| Text excerpt |
This approach is pretty much like the TED approach from a few years back. As far as I remember there wasn’t a ridiculous amount of fold diversity there either. It turns out evolution isn’t averse to a bit of liberal protein plagiarism.

https://www.science.org/doi/10.1126/science.adq4946

> Natural selection has no analogy with any aspect of human behavior, However, if one wanted to play with a comparision, one would have to say natural selection does not work as an engineer works. It works like a tinkerer - a tinkerer who does not know exactly what he is going to produce but uses whatever he finds around him whether it be pieces of string, fragments or wood, or old cardboards; in short it works like a tinkerer who uses everything at his disposal to produce some kind of workable object.

―François Jacob, “Evolution and Tinkering” (https://web.mit.edu/~tkonkle/www/BrainEvolution/Meeting9/Jac...)

Tinker tailor fold or die?

They found "several thousand" novel folds? I had remembered that there were around 1000:

https://pmc.ncbi.nlm.nih.gov/articles/PMC7072414/

Oh ok, I misremembered:

"This review has focused only on small fragments of fold space with examples given for folds generated from a single secondary structure string consisting of around ten SSEs. Even in this small corner, the number of possible folds, under the current constraints, is of the order of 1000"

| Task instructions |
Can you continue the forum thread on protein fold diversity, picking up after its last sentence? The data is separate material with no connection to the protein fold thread.

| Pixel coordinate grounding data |
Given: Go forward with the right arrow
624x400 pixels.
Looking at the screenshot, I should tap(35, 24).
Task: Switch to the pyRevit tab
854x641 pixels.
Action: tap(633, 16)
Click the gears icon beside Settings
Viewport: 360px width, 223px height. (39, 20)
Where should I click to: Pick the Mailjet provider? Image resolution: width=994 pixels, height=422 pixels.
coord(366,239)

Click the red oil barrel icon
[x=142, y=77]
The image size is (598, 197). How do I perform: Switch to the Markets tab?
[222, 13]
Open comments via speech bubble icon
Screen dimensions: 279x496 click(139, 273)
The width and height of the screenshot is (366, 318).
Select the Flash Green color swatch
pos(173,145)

| Response |
I think there was a Twitter/Bluesky thread on the results from adding all the predicted folds from metagenomics too, and not ending up with many new clusters. If this continues to hold true as we keep looking at stuff, I will be relieved that at least natural protein folds and domains has a limited (tractable) solution space. All we need to do now is annotate the variation of these couple of thousands of fold variants. Challenging, but at least a bounded problem.

What plagiarism even means in context of proteins? That one protein steals a fold of another protein without giving proper credit to it?

I understood it as metaphor - just that evolutionarily distant sequences can adopt the same (or very similar) folds because there are only a limited number of stable, accessible folds that are possible.

Yes, that is exactly what I meant! Here’s an experiment to try: Frances Arnold got a nobel prize for work related to directed evolution. However, we know evolution is limited by the tools available to it as you mention. If we add random chaperones and co-factors to bacteria that we know other organisms use, can we push evolution outside of the known fold space? Is the limited fold space an absolute limit or the “accessible” limit?

I see. I meant 'energetically accessible', but you mean more like 'affordably accessible' (in the sense that the molecular toolkit of a cell is what can 'afford' certain structures, due to chaperones available and so on).

Who knows what might be possible if you designed a cell from scratch - perhaps you could rework all the machinery to access other parts of fold space. After all, there are some weird and wonderful machines out there like the 'Vault' (https://en.wikipedia.org/wiki/Vault_(organelle)) that can fit whole proteins inside them. Possibly a different cage-like structure could help fold designed proteins into as-before unseen structures.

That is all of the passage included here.